Homilías de cuatro minutos

Viernes Santo

Joseph Pich

Viernes Santo

            Después de la homilía vamos a traer un crucifijo velado, Jesús escondido detrás de un paño de color púrpura. Violeta solía ser un color real, pues era el colorante más caro de producir. Herodes vistió a Jesús con un manto de ese color, para mofarse de él. Cubrimos el crucifijo porque no sabemos si está todavía vivo, o porque no queremos verlo morir por nosotros. Cuando los descubrimos significa su muerte. Antes estaba escondido; ahora ya lo sabemos.

            Vamos a descubrir cada miembro despacio, con música, para recordar mejor sus llagas. Vamos a cantar: “Mirad el árbol de la Cruz”, despacio, para verlo mejor, para contemplar cada una de sus cinco heridas, grabadas en su carne. Te recomiendo mirarle a los ojos. Tenemos miedo a mirarlo, porque no queremos ver lo que le han hecho. Con su cuerpo nos dice: este soy yo. Tenemos que mirarlo a la cara, de frente. ¿Aguantas su mirada? ¿Lo puedes mirar derecho?

            Después lo vamos a venerar, con tiempo, uno a uno, una larga cola. Necesitamos tiempo para arrepentirnos, para expiar por nuestros pecados. Tenemos prisa para pecar, pero somos remisos para pedir perdón. La contrición arrastra los pies. No vamos a utilizar tres crucifijos para ir más rápido. Si no, parece que estemos en el Calvario, con los ladrones a cada lado. No quiero besar al mal ladrón. Vamos a besarlo para suavizar su sufrimiento, para lavar nuestros pecados. A veces los niños tienen miedo de besarlo; ven más allá que nosotros. ¿Como podemos besarlo después de haberle infligido tanto dolor? Parece un poco como el beso de Judas. Tenemos que llorar delante de él, con lágrimas de arrepentimiento.

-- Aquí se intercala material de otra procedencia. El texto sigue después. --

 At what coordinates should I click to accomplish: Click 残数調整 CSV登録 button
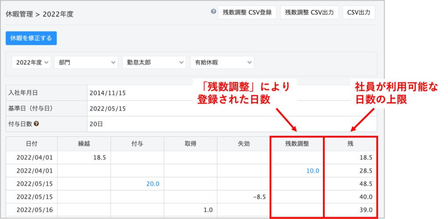click(x=247, y=12)
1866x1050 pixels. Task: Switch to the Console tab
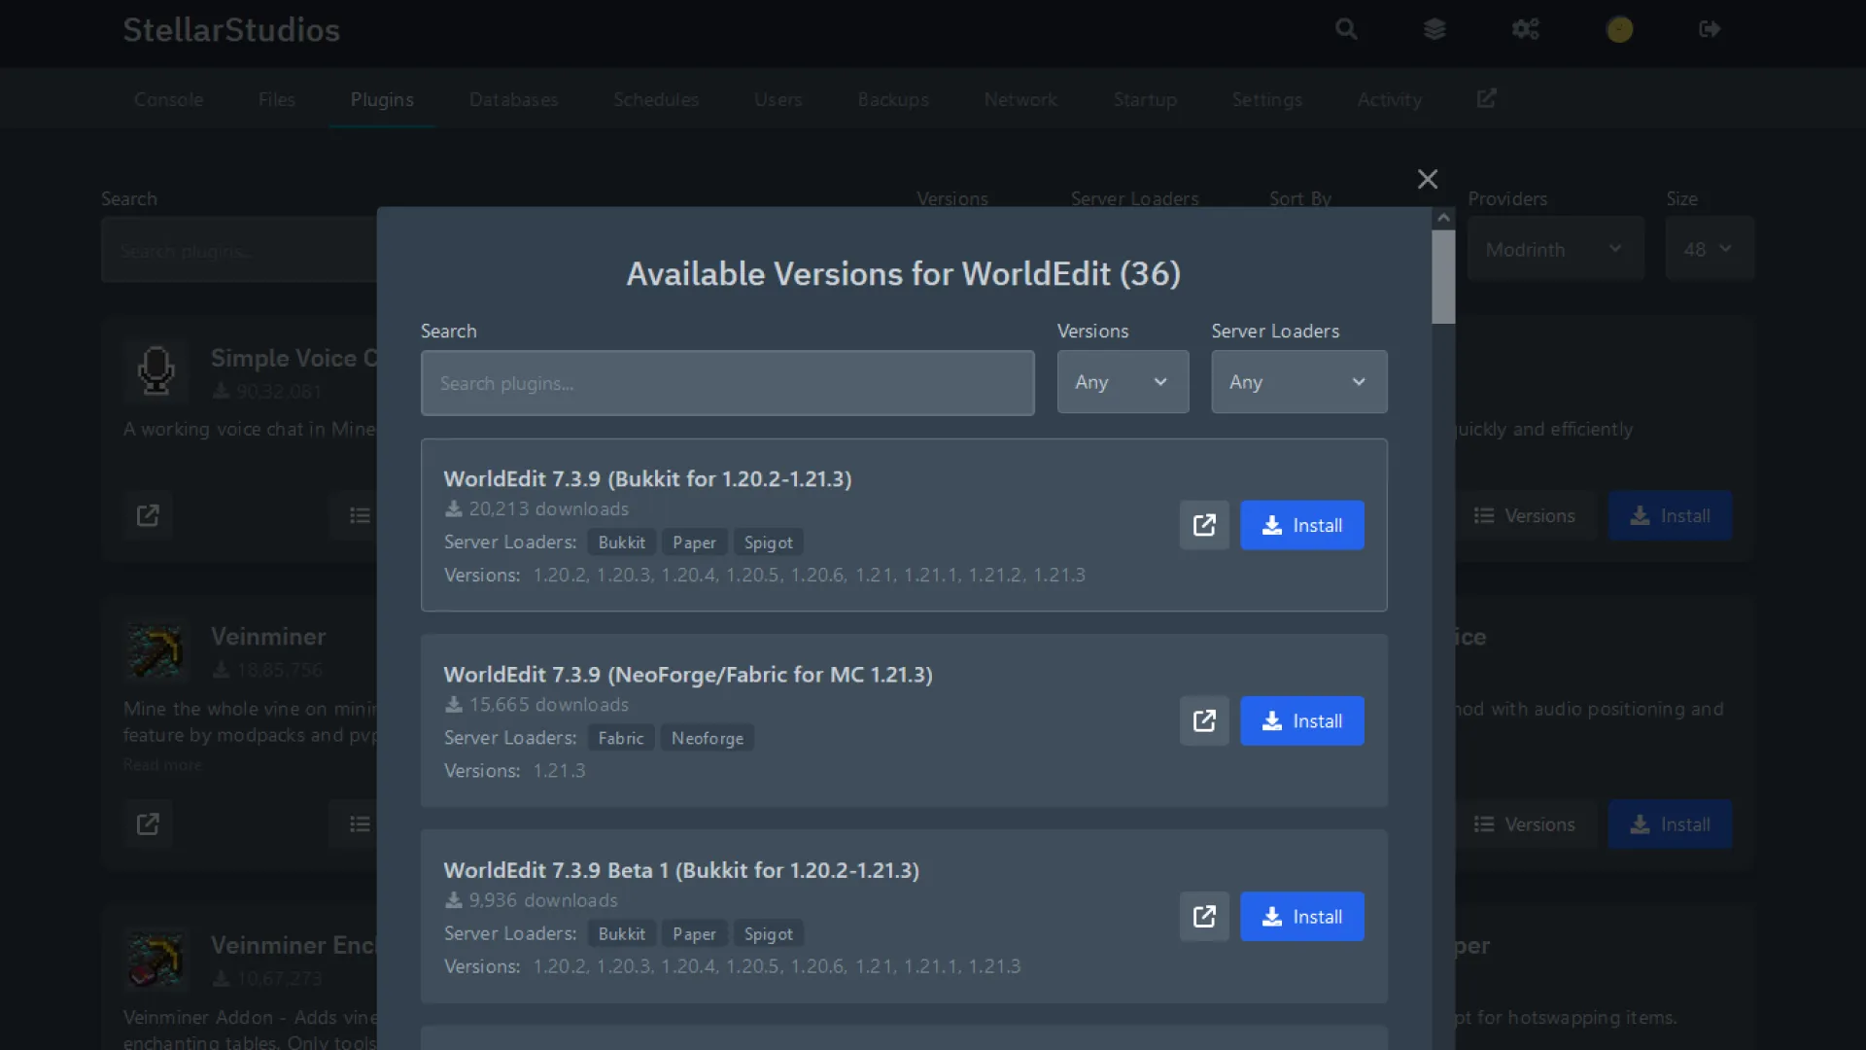[168, 99]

            El crucifijo nos enseña sus cinco llagas, abiertas en frente de nosotros. Podemos encontrar refugio en ellas. Los santos han tenido mucha devoción a las heridas del Señor. Nos recuerdan nuestras propias heridas, esas cicatrices que no han curado, que nos muestran nuestras fracturas. Nos quejamos de ellas, pero no dejamos que Jesús nos las cure. Jesús está orgulloso de sus llagas. Nos las muestra como medallas, prueba de lo que ha sufrido por nosotros. En el ejército, cuando te hieren, te decoran con una medalla. Nuestras cicatrices muestran que hemos luchado y que nos han herido. Deberíamos estar orgulloso de ellas. Si las vemos como medallas, prueba de que hemos sufrido, pueden comenzar a curarse. En vez de quejarnos de ellas, podemos comenzar a entender por qué Dios las ha dejado que ocurran, y dar gracias por ellas.

            Cuando bajaron el cuerpo de Cristo de la cruz, lo pusieron en los brazos de su madre. Aunque su sangre manchaba sus vestidos, a ella no le importaba, porque quería abrazarlo por última vez, su cuerpo todavía caliente. Hubiera querido que ese momento durara para siempre, para poderlo besar, recordando cuando lo tenía en sus brazos recién nacido, llorando por su leche.